For WordPress, 2015 can be summed up in two major changes: the WooCommerce acquisition and the introduction of REST API.
Last summer, WordPress bought WooCommerce in what is thought to be its biggest acquisition to date. WooCommerce was (and continues to be) the most popular e-commerce plug-in for WordPress, turning websites into online stores where customers can purchase directly from site owners instead of going through third-party vendors.
The acquisition meant that WordPress, which now powers the biggest share of the internet of any content management platform with 25 percent of sites running on its CMS, now also controls the biggest e-commerce plugin that powers 24 percent of online stores, according to WooCommerce’s website. The e-commerce plugin has been downloaded more than 7.5 million times since it was introduced and is behind around 600,000 online stores.
Buying WooCommerce means that WordPress sites can now easily be turned into commercial pages, where customers can directly purchase products.
Also in 2015, WordPress introduced REST API, a standardized set of rules for how its software will interact with other programs.
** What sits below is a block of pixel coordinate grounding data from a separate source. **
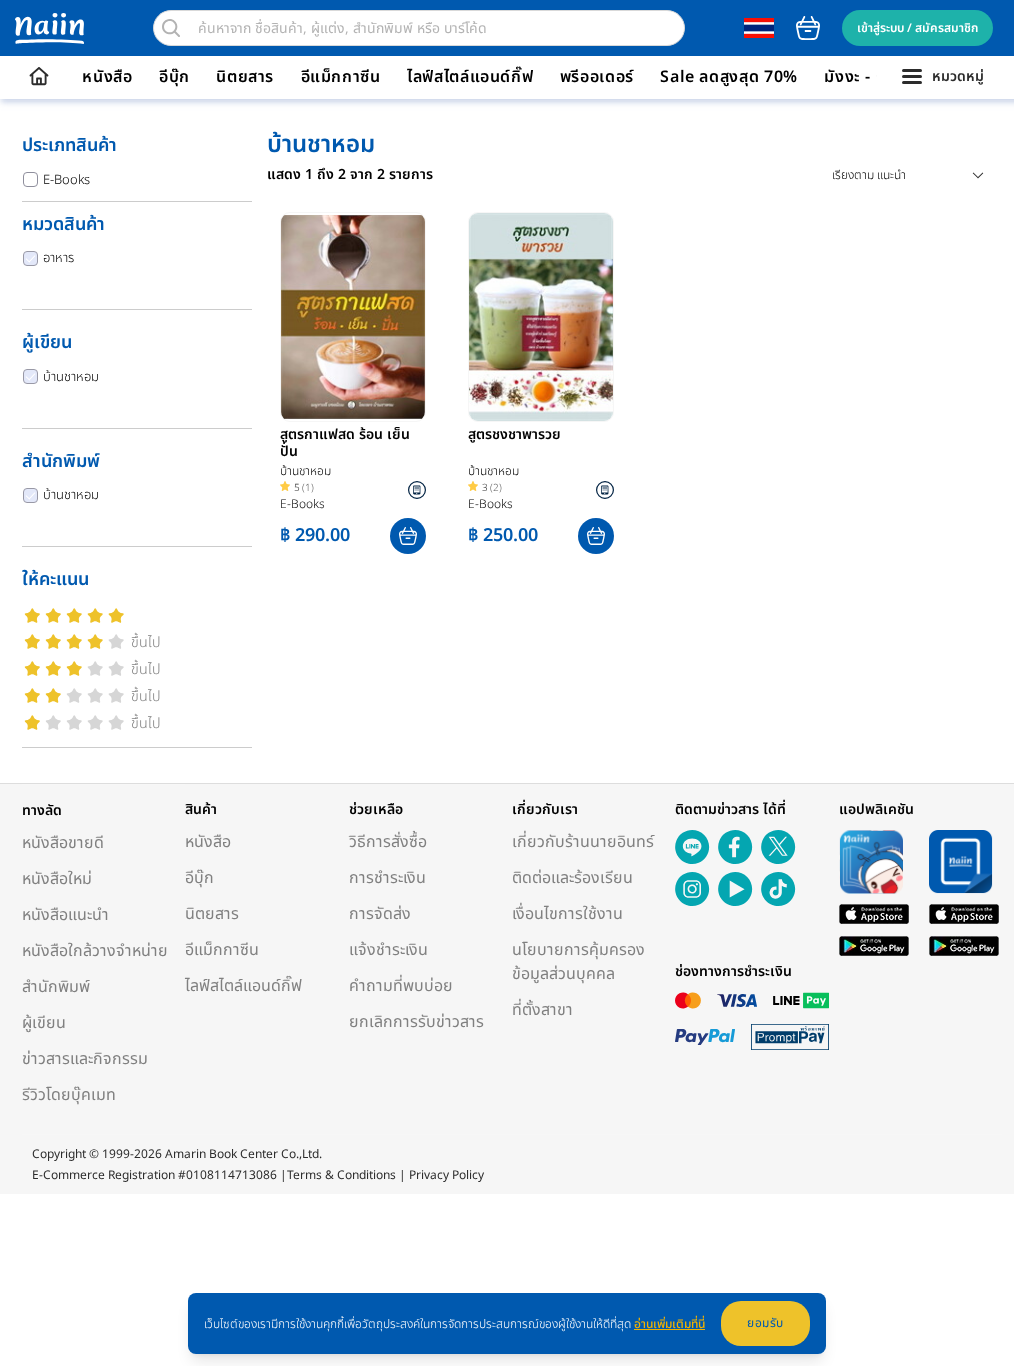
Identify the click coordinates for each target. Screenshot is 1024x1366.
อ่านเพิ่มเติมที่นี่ (669, 1324)
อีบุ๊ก (174, 77)
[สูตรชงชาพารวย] (541, 317)
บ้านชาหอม (71, 377)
The switch to REST API will make it possible for software developers to build integrated systems across websites that don’t run on the WordPress content management system and it will give them more control over both backend and frontend features. With this addition, WordPress has moved even further into becoming a fully-featured application platform.
On the backend, developers will be able to choose what programming language they want to code in, rather than being limited to the traditional plugin framework and PHP. To be fair, PHP is still powering over 80 percent of websites. However, in the last decade, other programming languages like Ruby and Python have become popular among programmers because they’re faster and easier than older languages. Now, developers who have experience in different programming languages will be able to code on WordPress since the REST API gives those languages instant access to WordPress’ native functionality.
The REST API also will let WordPress move toward an app environment more geared toward mobile. Mobile developers will be able to treat WordPress as a server, making it an into a backend for native mobile apps. This is an important development as app usage is gaining increasing traction on mobile — about 80 percent of apps are mobile.
With its 2015 changes, WordPress is more customizable than ever and keeping pace with changes in software development to stay relevant as a content management system.